Simulating effects of land use in a BGC model ideally resolves sub-grid scale land use transitions (gross land use change). This is relevant when abandonment of cultivated fields and claiming new agricultural land occur in parallel within a single model gridcell, i.e. where shifting cultivation or fallow rotation is a common agricultural practice. For Landcover6K-BGC simulations, we encourage model simulations to resolve such gross land use change (simulation bgc_lu12_clim0
, see Protocols). However, entry-card simulations do not require the resolution of gross land use change. Only net land use change is to be resolved for the “entry-card” simulation bgc_lu10_clim0
. In the following, the definition of land use transitions as a function of the parameters \(\tau_f\) (fallow duration) and \(\tau_c\) (duration of cultivation between fallow periods, see forcing) is described.

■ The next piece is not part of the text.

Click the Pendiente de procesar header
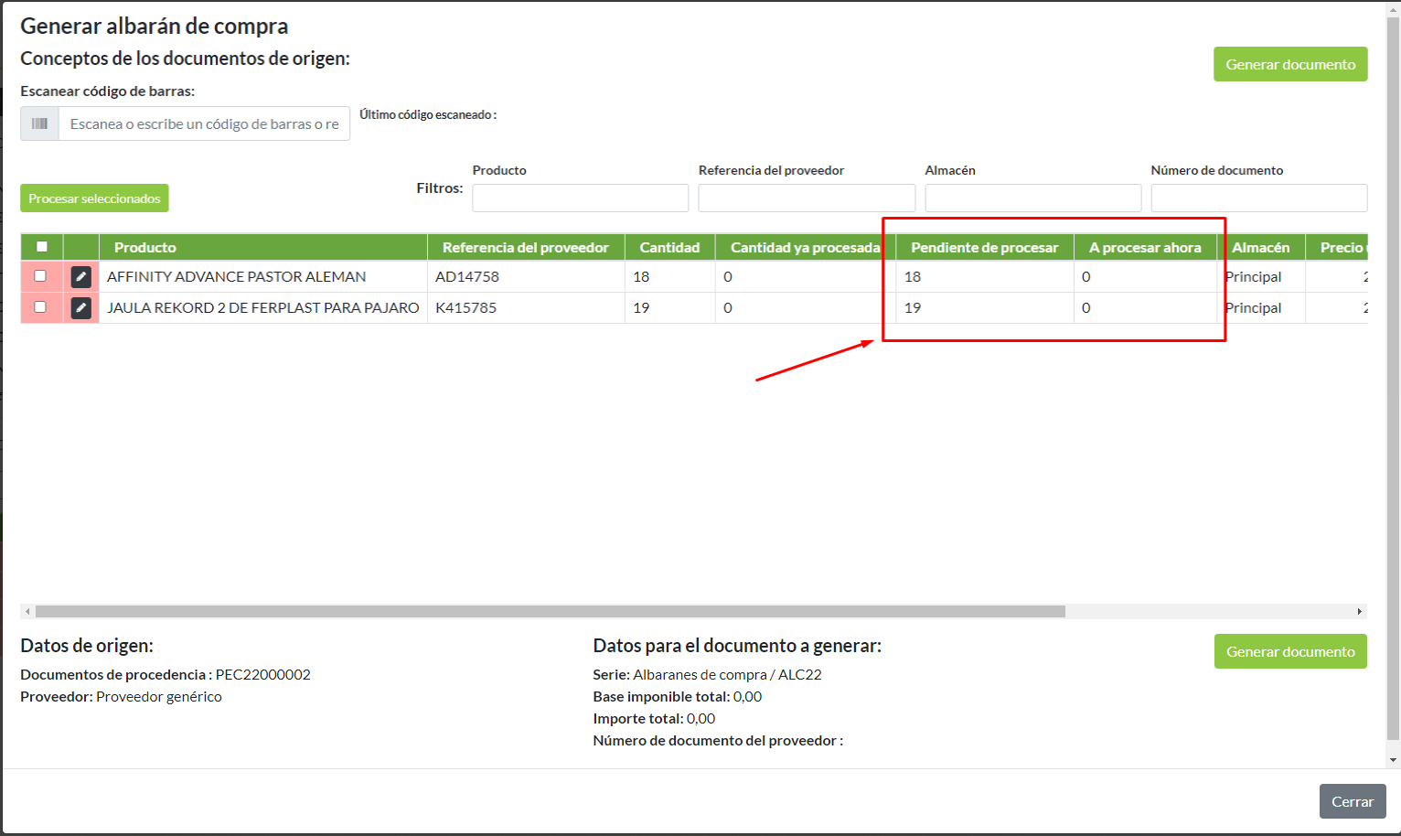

BGC models simulating LULC commonly distinguish between natural land, croplands, and pasture (some additionally distinguish urban land) and require the fractional gridcell for each of these land use categories to be specified as an external forcing for each gridcell and time step. Let’s refer to these gridcell fractions as \(f_{\text{c}}, f_{\text{p}}, f_{\text{natural}}\). These add up to the total land area fraction in each gridcell, which is typically one (\(\sum_i f_i = 1\)).
Models simulating gross land use change additionally require information about transitions between land use categories. For Landcover6K-BGC simulations, we consider only transitions from and to cropland, and encourage the distinction between primary (virgin) and secondary natural land (\(f_{\text{c}}, f_{\text{p}}, f_{\text{v}}, f_{\text{s}}\)). Abandoned cropland area (area fraction transiting away from croplands is to be added to secondary land and is referred to as \(f_{\text{c,s}}\). For a specific time step and gridcell, it is given by: \[ f_{\text{c,s}} = \frac{1}{\tau_\text{cult}} f_c + max(-\Delta f_c, 0) \] \(\tau_\text{cult}\) is the duration of cultivation between fallows (see forcing), and \(\Delta f_c\) is the net change in the cropland area fraction between time steps (positive values for expansion).
Additional information is required to define whether land claimed for new cropland areas is to be taken from virgin (never converted previously), or from secondary land. If all land is to be taken from virgin land, land turnover in a (very) long simulation would eventually lead to all land at least once being used as cropland within one gridcell, and eventually all natural land is secondary. On the other extreme, if all land was claimed from secondary land, the regeneration during fallow may be very short and a large fraction of the gridcell area is spared as virgin land. The additional parameter \(\tau_\text{fallow}\) defines the period of fallow and is needed to inform this allocation rule. The area ratio of fallow to non-fallow fields is thus \(\tau_\text{fallow}/\tau_\text{cult}\) and the total land in all stages of fallow and cultivation plus pasture areas is: \[ f_\text{tot} = \left( \frac{\tau_\text{fallow}}{\tau_\text{cult}} + 1 \right) f_c + f_p \] Allocation rules that specify whether new cropland area is to be claimed from virigin or secondary land should thus be formulated so that secondary land (all stages of fallow) is (close to) \(\tau_\text{fallow}/\tau_\text{cult} \times f_c\). This can be achieved by prioritising claiming from virgin land, but restricting the total land that is claimable from virgin land based on \(f_\text{tot}\) and thereby maintain a given area ratio of fallow to non-fallow fields and sparing a fraction \((1 - f_\text{tot})\) from conversion (forced to remain virgin). This may be implemented by first defining the available virgin land for conversion \(f_\text{avl}\) as \[ f_\text{avl} = max( 0, f_v - (1 - f_\text{tot})) \] and the required land area fraction for new cropland as: \[ f_\text{req} = \frac{1}{\tau_\text{cult}} f_c + max(\Delta f_c, 0) \]
and then specifying the transition of virgin land to cropland as: \[ f_{v,c} = min( f_\text{req}, f_\text{avl}) \] and finally the transition of secondary to cropland to satisfy the remainder: \[ f_{s,c} = f_\text{req} - f_{v,c} \]